* **PAGE**
Empty the Printheads
Emptying the printheads is easy but takes a while.
Mechanical Disassembly
It best to do the mechanical disassembly with the power off. You don’t want to accidently drop a screw onto the headboard and short something out. everything is expensive in these printers. Everything.
I didn’t need to actually flush these printheads when I took these pics. But you take out the 4 screws and lift up on the reservoir cap. You can do a slight twist to get it out, the o-ring is hold it in there. The thermistors are also in the cap and you DO NOT want to break them. Once the cover is off squirt some head flush in the lower part of the reservoir. I wait a second so see if any flows into the printhead and refill as necessary. Then reinstall the cap.
I generally reuse the O-ring, though sometimes they can get fiddly. Install the O-ring on the cap, or thermistor assembly, upper reservoir cap, whatever you want to call it. Try not to twist it when you put it on, I feel it has a greater want to roll off when you try to reinstall the cap. If the O-ring is damaged the reservoir will leak. Ideally, you would just replace the O-ring. The HP Part number is CQ114-67216, that’s for the FB500, but I believe the FB750 is the same in those parts (They do change how the print heads themselves attach to the carriage in the FB750.. and takes a little more patience to align everything before removing them.. again, ask me how I know). The HP O-ring kit I believe is 2 sets, 2 large O-rings for reservoirs, and 4 small O-rings for the printheads (you don’t have to remove printheads for this). The set is about $25 at HPParts.com. If you can get O-rings locally, I tried to measure one and it appears to be 2mm CS x 30mm ID. That’s kind of a guess though as you can get pretty fine sizes of metric Cross Sections and like .5mm ID increments of metric O-rings. Not here though, our town never has anything I need. Don’t lube the o-rings.
I’ve never had them stretch from the head flush, and I personally never had a leak in which I had to replace the o-rings (which is why I reuse them), but I do have a couple sets on hand JUST IN CASE. I don’t alway have the best luck. I did have an HP Tech, or HP Contractor Tech replace the thermistor cap once and ended up replacing the O-ring like 3 times and it still leaked. I think he determined the thermistor cap was defective.
Thermistor Assembly
I think HP call the Reservoir Top Cap the the Thermistor Assembly. It’s the same thing, and I’ve been calling it both. The Reservoir itself has a lower portion that fills with the ink and distributes it to 2 printheads at both the front and back of the printhead. The Upper portion is a cap that holds 2 Thermistors, lets the ink in the reservoir, and has a couple air/vacuum lines.
By the way, when installing the Reservoir Cap, cross the screws. Like, Rear Left, Front Right, Rear Right, Front Left. That gets it to seat evenly. Also it’s only plastic, so don’t tighten the hell out of it. You want it snug but don’t over do it and break anything.

* **PROBLEMS AND TASKS**
1: Reproduce everything in the printhead flushing guide from "I’ve never had" down to "cap was defective.".
2: In the printhead flushing guide, what HP part number is given for the O-ring?
3: Extend the printhead flushing guide past its final sentence.

* **LISTING**
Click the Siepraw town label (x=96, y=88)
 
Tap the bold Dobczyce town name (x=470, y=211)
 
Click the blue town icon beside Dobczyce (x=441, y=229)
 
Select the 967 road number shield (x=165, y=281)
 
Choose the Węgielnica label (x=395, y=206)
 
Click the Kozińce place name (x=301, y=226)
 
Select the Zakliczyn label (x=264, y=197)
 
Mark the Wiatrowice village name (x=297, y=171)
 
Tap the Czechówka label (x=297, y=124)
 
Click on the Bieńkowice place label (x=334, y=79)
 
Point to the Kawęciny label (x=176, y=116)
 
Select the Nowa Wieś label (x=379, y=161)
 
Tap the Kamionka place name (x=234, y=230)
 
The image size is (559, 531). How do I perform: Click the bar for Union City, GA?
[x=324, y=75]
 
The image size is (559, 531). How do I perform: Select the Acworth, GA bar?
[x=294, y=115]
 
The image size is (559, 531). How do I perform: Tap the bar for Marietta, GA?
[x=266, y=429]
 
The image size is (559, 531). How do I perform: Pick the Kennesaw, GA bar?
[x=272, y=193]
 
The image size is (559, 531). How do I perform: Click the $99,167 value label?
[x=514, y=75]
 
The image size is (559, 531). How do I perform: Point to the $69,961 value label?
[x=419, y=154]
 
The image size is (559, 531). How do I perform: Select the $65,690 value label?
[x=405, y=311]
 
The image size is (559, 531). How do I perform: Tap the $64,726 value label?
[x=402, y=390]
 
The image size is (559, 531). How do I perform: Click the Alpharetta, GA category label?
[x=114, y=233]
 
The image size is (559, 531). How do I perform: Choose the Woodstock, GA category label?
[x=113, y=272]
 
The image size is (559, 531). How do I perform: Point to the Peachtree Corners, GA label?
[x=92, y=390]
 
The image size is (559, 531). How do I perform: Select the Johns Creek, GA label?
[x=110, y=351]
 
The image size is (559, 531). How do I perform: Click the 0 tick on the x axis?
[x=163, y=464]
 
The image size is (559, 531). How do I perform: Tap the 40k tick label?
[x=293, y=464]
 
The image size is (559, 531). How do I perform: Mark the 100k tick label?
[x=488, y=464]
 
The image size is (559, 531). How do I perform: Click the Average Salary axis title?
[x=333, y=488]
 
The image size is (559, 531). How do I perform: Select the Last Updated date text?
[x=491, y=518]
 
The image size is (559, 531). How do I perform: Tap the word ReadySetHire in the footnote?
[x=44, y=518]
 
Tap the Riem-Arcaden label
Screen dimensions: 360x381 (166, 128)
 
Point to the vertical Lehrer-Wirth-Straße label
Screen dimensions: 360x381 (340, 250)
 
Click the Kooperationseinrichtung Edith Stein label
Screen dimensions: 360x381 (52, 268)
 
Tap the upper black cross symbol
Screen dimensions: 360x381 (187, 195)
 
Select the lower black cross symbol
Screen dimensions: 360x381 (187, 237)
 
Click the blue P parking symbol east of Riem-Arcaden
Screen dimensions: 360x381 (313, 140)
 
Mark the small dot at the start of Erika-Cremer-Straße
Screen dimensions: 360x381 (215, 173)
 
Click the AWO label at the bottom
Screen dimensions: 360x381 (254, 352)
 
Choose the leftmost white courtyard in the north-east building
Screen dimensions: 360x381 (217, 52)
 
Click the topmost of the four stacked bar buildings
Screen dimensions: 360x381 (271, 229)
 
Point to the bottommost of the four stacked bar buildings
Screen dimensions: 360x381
...
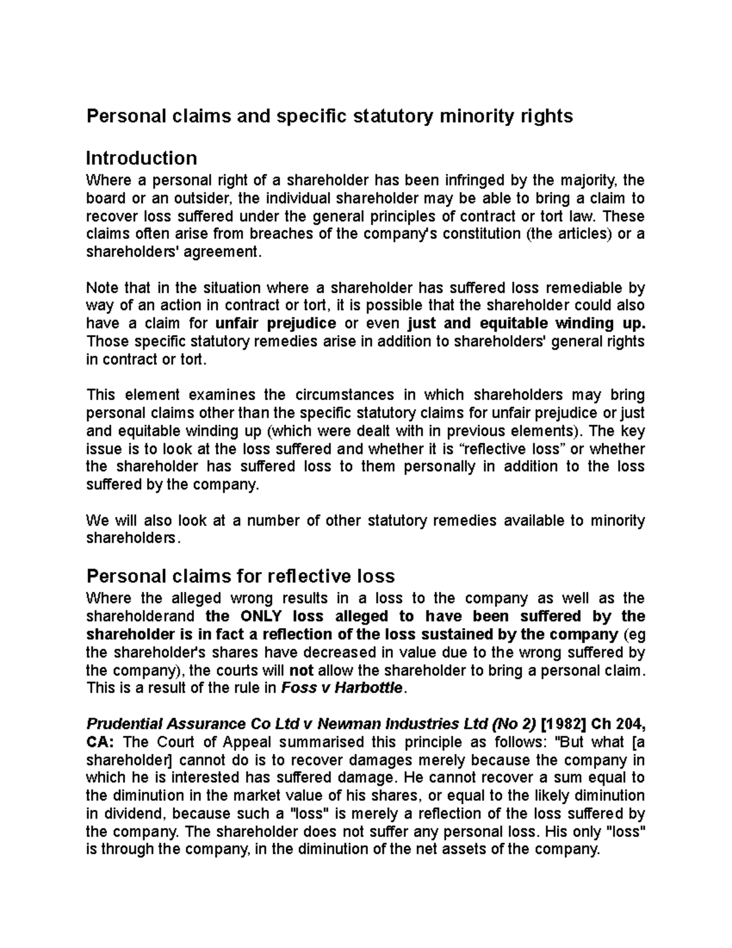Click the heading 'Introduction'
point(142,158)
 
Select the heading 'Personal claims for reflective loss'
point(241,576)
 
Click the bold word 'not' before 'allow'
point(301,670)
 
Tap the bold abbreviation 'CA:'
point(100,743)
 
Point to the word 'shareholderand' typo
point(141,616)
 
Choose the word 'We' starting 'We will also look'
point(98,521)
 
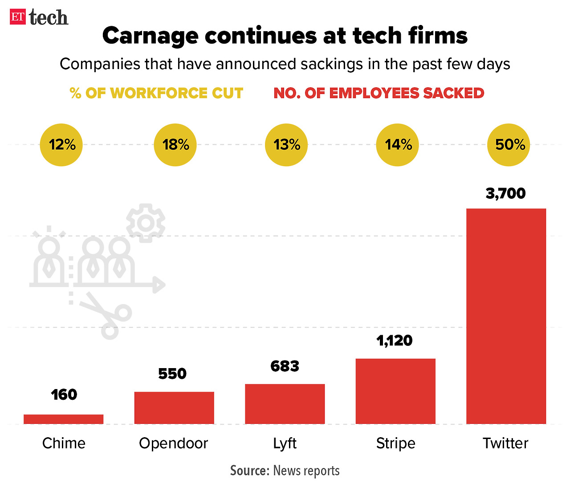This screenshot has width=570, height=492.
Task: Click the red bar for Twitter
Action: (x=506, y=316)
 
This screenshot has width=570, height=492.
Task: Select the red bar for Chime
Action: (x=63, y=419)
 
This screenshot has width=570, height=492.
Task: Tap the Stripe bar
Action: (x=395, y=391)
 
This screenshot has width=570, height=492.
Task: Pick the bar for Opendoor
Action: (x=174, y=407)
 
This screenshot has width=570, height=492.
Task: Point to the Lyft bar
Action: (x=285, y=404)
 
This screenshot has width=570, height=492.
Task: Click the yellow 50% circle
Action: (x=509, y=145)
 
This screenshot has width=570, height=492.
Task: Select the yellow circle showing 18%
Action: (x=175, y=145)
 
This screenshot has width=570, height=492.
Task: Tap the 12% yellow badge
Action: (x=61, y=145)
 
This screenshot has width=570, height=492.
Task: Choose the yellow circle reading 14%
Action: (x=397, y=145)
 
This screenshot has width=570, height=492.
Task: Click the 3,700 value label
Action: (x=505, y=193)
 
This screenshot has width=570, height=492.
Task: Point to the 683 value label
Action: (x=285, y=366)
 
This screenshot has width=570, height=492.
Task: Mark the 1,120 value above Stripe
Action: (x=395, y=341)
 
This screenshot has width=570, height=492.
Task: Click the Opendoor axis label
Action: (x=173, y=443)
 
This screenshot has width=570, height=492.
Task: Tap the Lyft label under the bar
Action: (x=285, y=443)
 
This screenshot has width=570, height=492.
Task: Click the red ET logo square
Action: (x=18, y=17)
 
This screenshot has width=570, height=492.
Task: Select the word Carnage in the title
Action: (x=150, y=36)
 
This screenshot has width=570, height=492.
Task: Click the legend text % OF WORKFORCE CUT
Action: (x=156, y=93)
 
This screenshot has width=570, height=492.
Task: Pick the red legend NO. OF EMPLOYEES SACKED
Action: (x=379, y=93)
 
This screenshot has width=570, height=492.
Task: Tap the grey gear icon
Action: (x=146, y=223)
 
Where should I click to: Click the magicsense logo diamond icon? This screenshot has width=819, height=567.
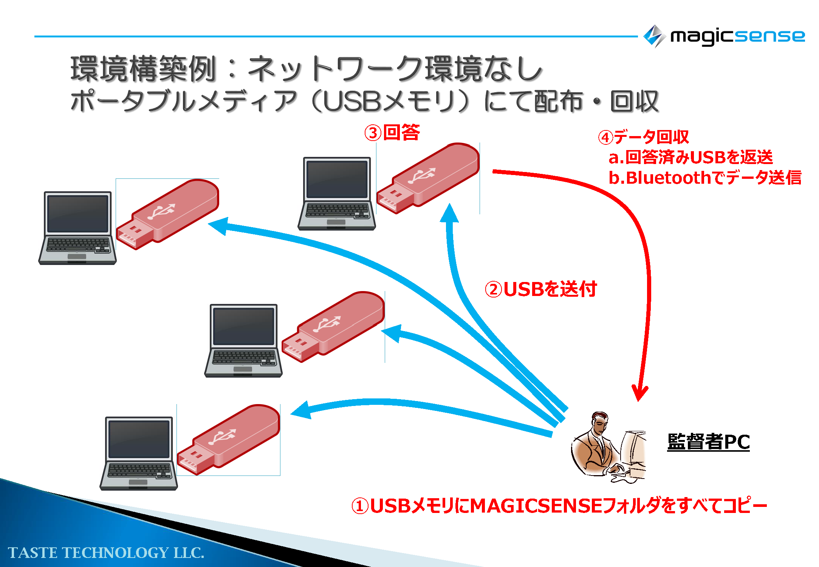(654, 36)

* **EXPECTED ANSWERS**
1:
I’ve never had them stretch from the head flush, and I personally never had a leak in which I had to replace the o-rings (which is why I reuse them), but I do have a couple sets on hand JUST IN CASE. I don’t alway have the best luck. I did have an HP Tech, or HP Contractor Tech replace the thermistor cap once and ended up replacing the O-ring like 3 times and it still leaked. I think he determined the thermistor cap was defective.

2: CQ114-67216, which is for the FB500.

3:
Referring the the above picture, on the left is a tube that connects to an opaque black line. That’s where the ink feeds. Next to that is the thermistor. It’s glass and pretty fragile. It’s what tells the printer that there is ink in the reservoir. Sometimes it can give false readings, theres a little drop of some kind of sealant or glue at the back of the glass that can, at times, come loose and drop down to the bulb of the glass (remember it’s upside down in the pic. If that collar of glue is sitting on the bulb, it’ll read that as ink and not pump any more into the reservoir. It won’t give any errors, because it doesn’t know there’s a problem, you’ll have ink in your ink box, but none of that color printing (or fading if there’s still some in the reservoir). If that happens you can VERY CAREFULLY cut it away with a small blade. The same can happen with dried ink. It usually, in my experience, happens with white ink. We don’t use white a lot anymore, so with the auto service procedures it runs it’ll actually run out of white ink well before it show it on the screen. It might say we have 20-40% of the box left and my be completely empty. If that happens the ink can dry on the thermistor, it’ll think it has ink, you realize you’re out, replace the box, and still nothing prints. Though, you’re still more likely to have the ink dry in the jets. If I have to take the reservoir cap off I usually clean the thermistor with a lint free cloth and some head flush if its noticeably dirty.
Back to the pic, next to the thermistor is a separator plate, and next to that is another thermistor, this one in a sealed tube. It’s “full of air” which is how it knows when there is ink in the reservoir. It compares the 2 thermistors. If both read the same, and one is definitely in air, then they’re both in air. If they don’t read the same, and one is definitely in air, than the exposed one is in something else.
Although this feels like I’ve droned on forever, that’s basically all there is too it.
Recap
Empty the Printheads for the ones you want to flush. Or as they say, fill them with air. Then shut down the printer.
Remove the endcap from the service end of the printer. Be careful not to drop it. You could use help, but I find that more awkward than doing it myself.
Take off the cover from the carriage – 4 black screws.
Take off the reservoir cap(s) for the printheads you want to flush. Each reservoir feed 2 printheads. 4 black screws per cap. Work it out against the o-ring pressure, but don’t twist too much.
Fill reservoir with Head Flush, wait and refill as necessary.
Reinstall reservoir cap. Make use O-ring is in place and not twisted. They can be fiddly, and even new can be a pain sometimes. Install the O-ring on the Top Cap, not the lower reservoir section. Work the cap into the lower portion without overly twisting, else you can break the thermistor. Install the screws cross wise for even seating, snug in place.
Wait however long you want. I usually go overnight, but if it’s not too bad you can get by on less. I did have one particular time where it was really bad and had to refill 3 times.
After you waited as long as you wanted, turn on the printer. If I recall it senses some ink is empty and asks if the shipping strap is installed. It is not.
Go back to the Ink Menu>Maintenance>Printhead Procedures>Empty Heads (Fill with Air) and choose the ones you flushed. I like to run around to the carriage and watch the jets with a flashlight to see how they’re spraying. At first, if they’re working, they should spray pretty strongly, though as they empty the flush it’s more misty, which doesn’t tell you much. If there’s a section that doesn’t spray… then you’ll probably have to take the cap off and refill with flush, wait, re-empty, watch, judge.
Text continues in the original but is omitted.